TASK STATEMENT: Write the next part of the comment thread about interest-only and no-doc home loans, starting after its final line.
#### EXTRACT PROVIDED
BTW, I will stick to my contention that people do not choose these loans, but are chosen for them. It’s not possible that even 1/10th of 1% of people walk into a brokers office thinking, “What I need is one of those no-doc, interest-only, adjustable rate loans.”
The current system has created massive incentives to make horrible loans and so far hasn’t shown there’s any penalty to the issuers and underwriters for doing so. Jail may not be in their future, but I’m guessing bankruptcy is, and in the end society at large (that means you and me) will be stuck cleaning up this mess.
lindsey, you are right. people are not chosing these loans necessarily. i have a uninformed family member that refinanced into one w/out understanding what she had done. it cost her lots of money recently, and it was too late when she called me upset about being sold on it.
I would have to disagree with you on this on. IO loans make perfect sense for someone who gets paid a commission or bonus on a quarterly or yearly basis. Lots on Wall Street workers have these loans and make a large principal payment after they receive their bonus. This would be a great product if you wanted to stay in property for 2 or 3 years in an appreciating (definitely not now) market. Three or four years ago, you could have bought a condo in a hot market with this product, simply made the interest payments (saving the principal portion) and sold in 2005 and made out pretty good simply off of the equity that built up (again in the really hot markets where appreciation was ridiculous). Every product out there has a purpose, some people just don’t use it properly. The key is making sure you can qualify for this type of loan at a full amortizing rate. I can’t defend POA, doesn’t make sense to me.
What the real issue is….borrowers getting these type loans because its the ONLY way they could get into a house (merely delaying the pain when it resets) and taking any type of loan (IO, Fixed) out to purchase a home in this market.
2008,
I here the Wall Street thing all the time and it makes sense, except for one thing, that is not at all what has happened in reality. When the loans were less than 1% of the market 15 years ago, that might have been the case, but it’s just beyond reason to say the people getting these loans fit the profile you’ve created.
I am certain these loans do have a legitimate purpose, they just haven’t been legitimately issued.
LOL…I would have to agree with you there, its not being used properly by the majority of the people who have them. I would venture to say that the majority of the affordability (POA, IO, 40 yr) loans and the liar (stated no doc, limited doc) loans which helped fuel this overpriced market were taken out by borrowers who probably never should have been in a house in the first place.
What happened to those federal “recommendations”?
########
#### DATASET RECORDS
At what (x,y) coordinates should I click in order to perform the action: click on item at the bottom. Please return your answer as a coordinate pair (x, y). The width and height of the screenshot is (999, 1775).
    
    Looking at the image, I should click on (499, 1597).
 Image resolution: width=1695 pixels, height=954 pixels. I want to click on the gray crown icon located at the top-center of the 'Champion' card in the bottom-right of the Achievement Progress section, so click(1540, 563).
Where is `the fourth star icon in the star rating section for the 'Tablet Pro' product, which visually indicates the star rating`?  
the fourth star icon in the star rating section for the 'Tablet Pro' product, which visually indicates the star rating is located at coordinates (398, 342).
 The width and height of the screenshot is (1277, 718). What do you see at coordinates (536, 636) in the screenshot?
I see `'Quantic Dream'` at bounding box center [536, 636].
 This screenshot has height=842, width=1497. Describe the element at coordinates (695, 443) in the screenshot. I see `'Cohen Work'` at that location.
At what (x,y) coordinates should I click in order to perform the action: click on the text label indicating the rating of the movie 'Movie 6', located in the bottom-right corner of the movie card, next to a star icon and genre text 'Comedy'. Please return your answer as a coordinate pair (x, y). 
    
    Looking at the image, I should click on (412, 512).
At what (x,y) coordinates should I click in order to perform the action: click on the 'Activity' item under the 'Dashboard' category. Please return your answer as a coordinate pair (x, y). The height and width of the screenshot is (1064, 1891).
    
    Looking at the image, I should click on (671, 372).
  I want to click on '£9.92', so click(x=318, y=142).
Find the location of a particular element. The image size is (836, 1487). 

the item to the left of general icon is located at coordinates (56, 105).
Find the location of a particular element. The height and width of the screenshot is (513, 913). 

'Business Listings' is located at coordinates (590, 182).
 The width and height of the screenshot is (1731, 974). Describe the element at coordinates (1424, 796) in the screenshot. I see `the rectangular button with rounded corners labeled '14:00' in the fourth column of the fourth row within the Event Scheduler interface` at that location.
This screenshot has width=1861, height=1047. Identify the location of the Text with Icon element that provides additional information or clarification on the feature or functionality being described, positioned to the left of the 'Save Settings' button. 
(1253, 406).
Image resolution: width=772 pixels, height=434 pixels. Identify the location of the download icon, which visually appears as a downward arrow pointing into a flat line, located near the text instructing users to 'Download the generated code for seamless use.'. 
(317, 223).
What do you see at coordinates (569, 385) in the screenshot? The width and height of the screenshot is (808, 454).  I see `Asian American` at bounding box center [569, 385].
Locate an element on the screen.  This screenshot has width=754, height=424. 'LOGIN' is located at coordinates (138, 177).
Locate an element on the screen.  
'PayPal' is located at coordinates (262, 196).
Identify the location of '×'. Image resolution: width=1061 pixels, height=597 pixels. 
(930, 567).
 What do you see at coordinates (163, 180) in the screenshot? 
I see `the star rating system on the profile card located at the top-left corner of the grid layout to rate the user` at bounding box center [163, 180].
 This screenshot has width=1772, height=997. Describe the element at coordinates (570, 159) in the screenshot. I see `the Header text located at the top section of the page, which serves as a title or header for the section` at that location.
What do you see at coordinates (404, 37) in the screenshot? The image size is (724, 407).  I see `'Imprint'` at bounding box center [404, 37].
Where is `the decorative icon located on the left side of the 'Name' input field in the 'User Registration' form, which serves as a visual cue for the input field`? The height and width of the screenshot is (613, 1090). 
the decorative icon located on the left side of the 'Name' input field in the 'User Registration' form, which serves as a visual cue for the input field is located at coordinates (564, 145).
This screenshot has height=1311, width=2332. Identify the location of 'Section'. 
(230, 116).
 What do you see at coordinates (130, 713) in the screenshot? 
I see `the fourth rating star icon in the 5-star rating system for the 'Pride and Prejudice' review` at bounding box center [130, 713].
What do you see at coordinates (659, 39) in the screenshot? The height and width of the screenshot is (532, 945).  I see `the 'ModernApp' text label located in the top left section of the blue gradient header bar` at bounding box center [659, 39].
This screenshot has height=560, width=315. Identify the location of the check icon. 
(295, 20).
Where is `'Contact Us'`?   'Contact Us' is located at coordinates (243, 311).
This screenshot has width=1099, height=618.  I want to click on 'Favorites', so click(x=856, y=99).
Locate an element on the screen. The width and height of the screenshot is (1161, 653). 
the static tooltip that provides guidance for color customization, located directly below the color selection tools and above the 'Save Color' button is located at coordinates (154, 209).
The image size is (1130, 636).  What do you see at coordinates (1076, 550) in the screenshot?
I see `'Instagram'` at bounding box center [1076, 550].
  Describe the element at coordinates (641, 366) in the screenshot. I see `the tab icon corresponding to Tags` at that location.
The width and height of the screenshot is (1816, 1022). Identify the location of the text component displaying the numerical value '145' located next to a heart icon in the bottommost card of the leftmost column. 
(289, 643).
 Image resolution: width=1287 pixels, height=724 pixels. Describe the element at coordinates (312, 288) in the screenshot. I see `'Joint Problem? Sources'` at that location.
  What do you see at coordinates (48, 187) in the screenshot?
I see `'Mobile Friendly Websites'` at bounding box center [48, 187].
########
ANSWER TO THIS EXERCISE:
On the radio today, still hearing ads for 1% interest mortgages, no money down, no documentation necessary. The explanation part (where they have to say things such as it is limited time only , negative amoratizing etc), was so speeded up it was like hearing Mickey Mouse on speed. They are still advertising $500,000 mortgages for payments of “only” $1300 a month and getting away with it.
On another note, an acquaintance went to work for a mortgage company and in the 6 months she has worked there has yet to make a sale.
2008 buyer,
IOs were invented for Executives that were getting moved very often. Closing costs represented a major barrier to their buying so this loan was devised as a way to get them in a house with cheaper payments and to see eqity gains before they moved in 3 years to their next city.
“At a recent meeting with her Las Vegas real estate firm’s 200 agents, Joanne Levy told them they needed to deliver a stark message to clients. They would tell them that unsold homes are at a record level and sellers need to lower their prices.”
“In other words: the boom is over. ‘They want the 2004, 2005 market,’ Levy said of today’s clients. ‘We don’t have that.’”
“With stubborn sellers refusing to relent on asking prices, many prospective buyers have kept their hands in their pockets. Some industry observers fear that bull-headed home sellers could worsen a downturn by driving up the inventory of homes for sale and running off would-be buyers.”
“‘Sellers have not caught up with the reality of the marketplace despite the proliferation of ‘For Sale’ signs,’ said Howard Glaser, a mortgage industry analyst in Washington, D.C. ‘There is a lag period between sellers’ expectations and the reality of the marketplace,’ he said, and shaking them out of their high-price fantasy ‘is more psychology than science.’”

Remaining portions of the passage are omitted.